I love these kinds of game theory/design rabbit holes. This is exactly the kind of blog content that got me hooked on OSR play.

Also, I once ran an adventure where the most valuable item in the dungeon was an armoire. There was plenty of other loot, but there was a major payday available if they managed to get that out in good condition. They did not. One of those players has bought a block and tackle on every D&D character he has played since.

Medieval Cat's avatar

Is "trying to sell treasure with low liquidity" fun? If not why play it?

I'm a big fan of realism, so "Too much treasure that’s easy to sell makes the economy of the world seem out of whack." is an argument I can accept. Except: everything is easy to sell if you decrease the price enough. PCs should sell treasure that's "hard to sell" at a discount to some entrepreneurial dirt farmers. They can then haul it to the big city and haggle with potential buyers. The PCs can go on adventuring.
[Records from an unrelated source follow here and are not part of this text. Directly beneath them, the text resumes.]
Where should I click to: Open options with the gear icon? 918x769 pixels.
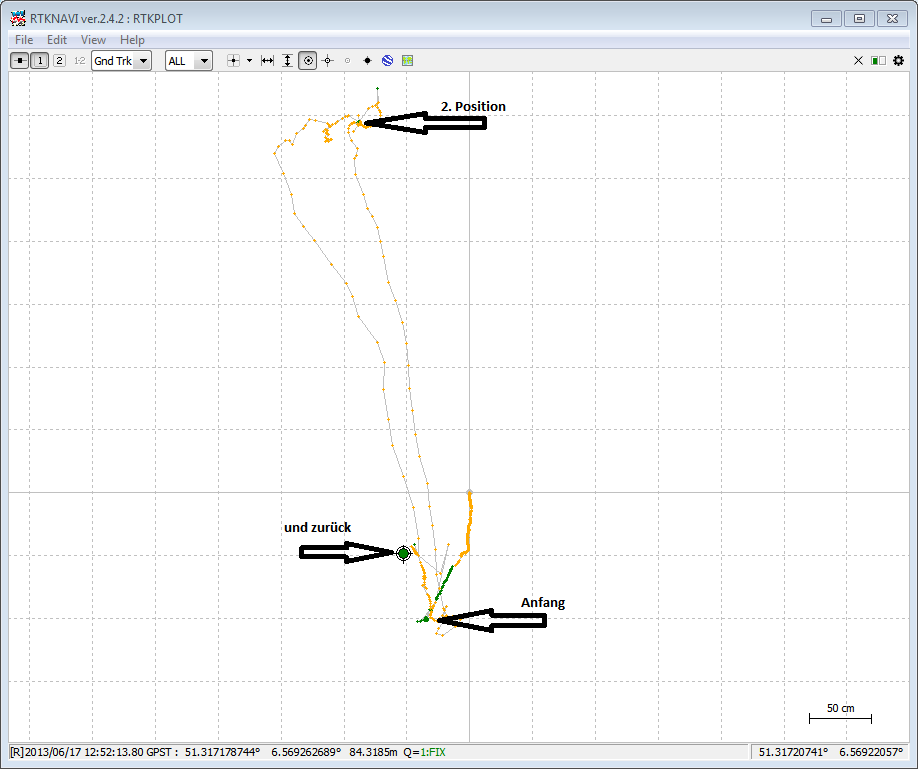898,61
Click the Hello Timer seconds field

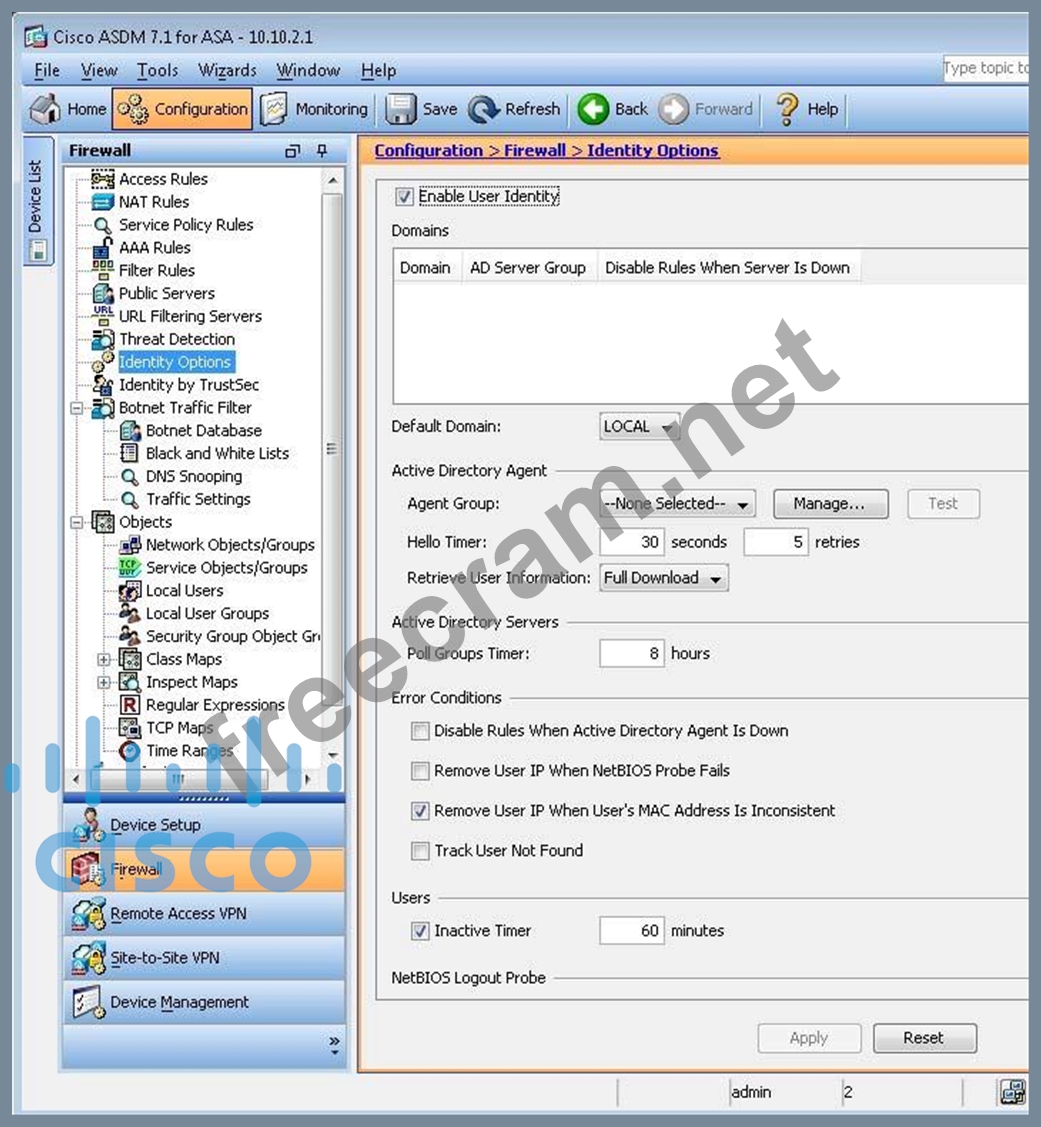pos(632,542)
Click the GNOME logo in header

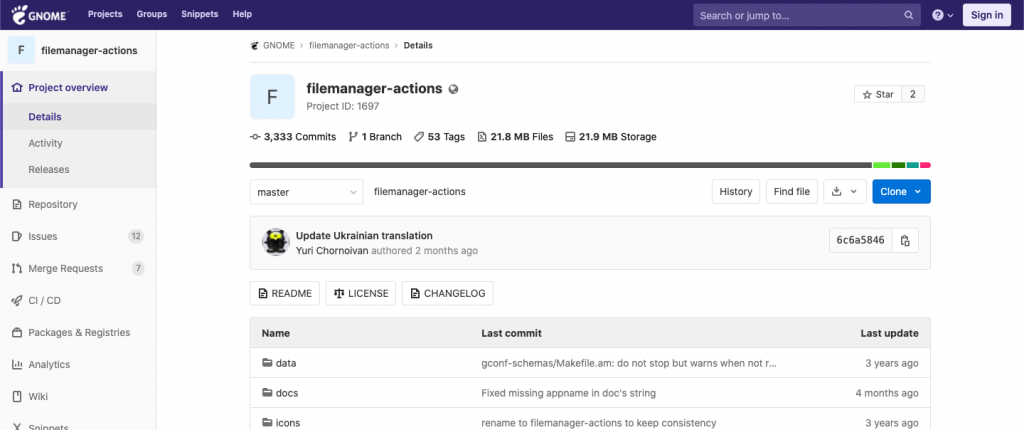[x=39, y=14]
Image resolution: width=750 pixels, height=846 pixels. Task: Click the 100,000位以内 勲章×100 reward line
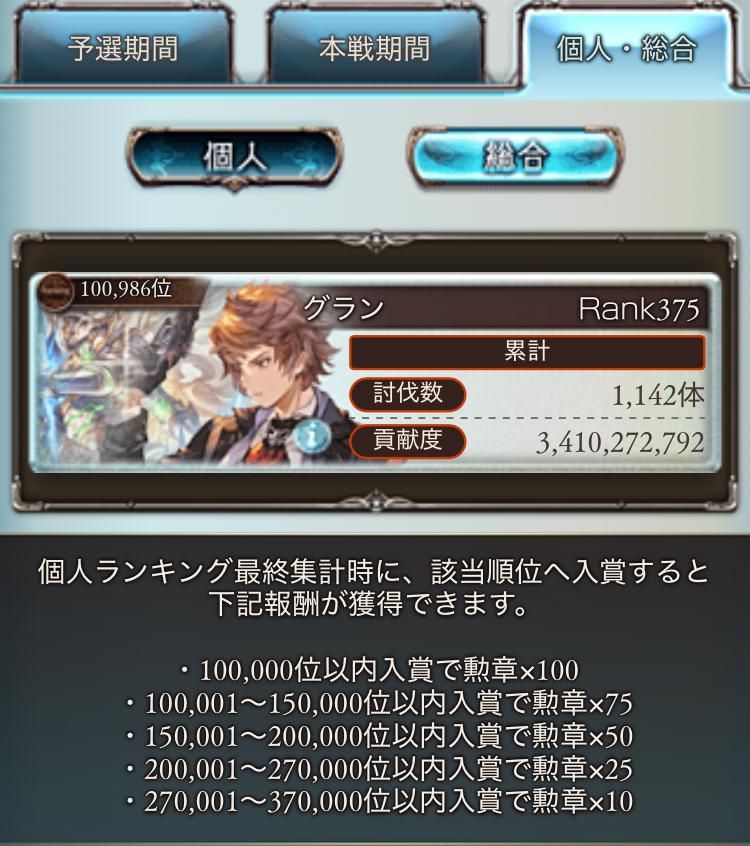(379, 670)
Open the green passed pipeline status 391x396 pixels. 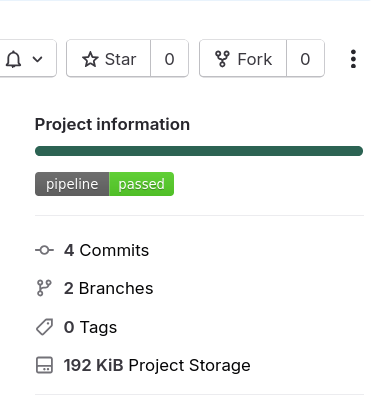click(142, 184)
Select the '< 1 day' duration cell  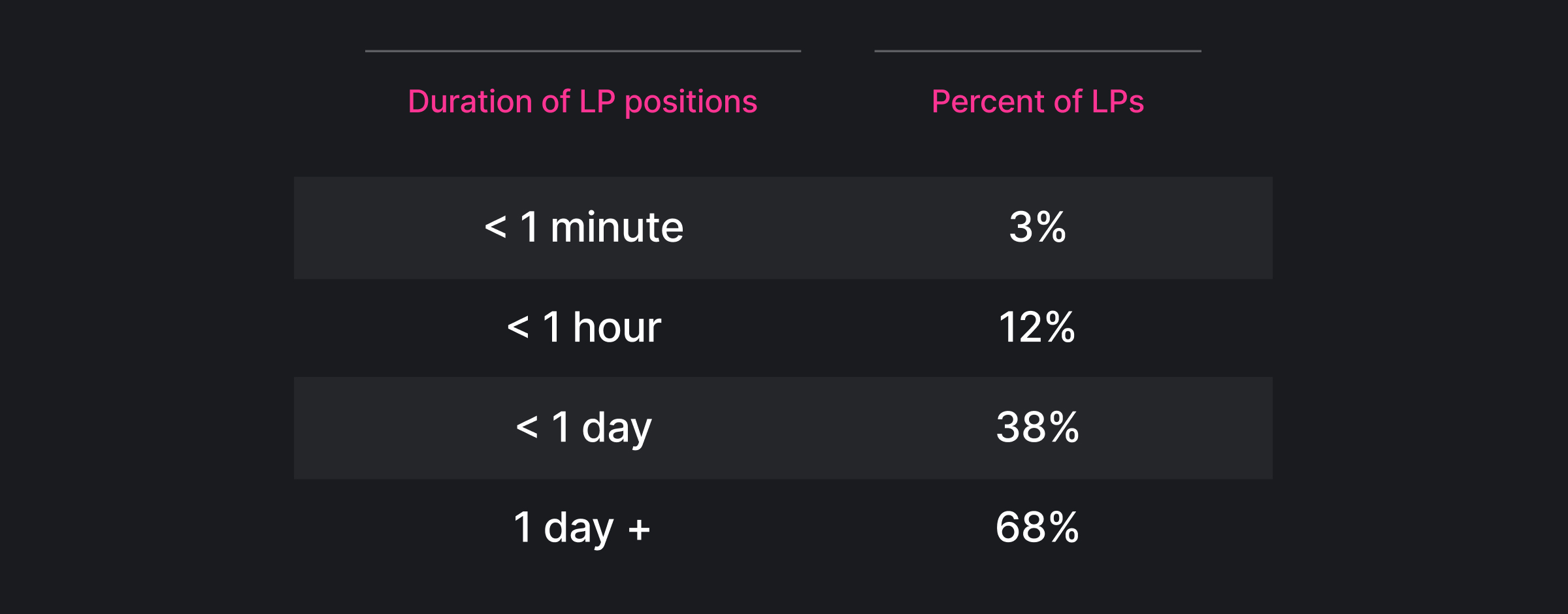point(583,428)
In my own game, I tend towards these philosophies https://coinsandscrolls.blogspot.com/2017/06/osr-death-taxes-and-death-taxes.html . Big treasure isn't just "hard to sell", it's politically impossible and very dangerous to sell. Big treasure must in practice be gifted away to powerful faction leaders. The leaders will give gifts in return. This keeps the game believable, adds faction play early and also creates a nice gold sink.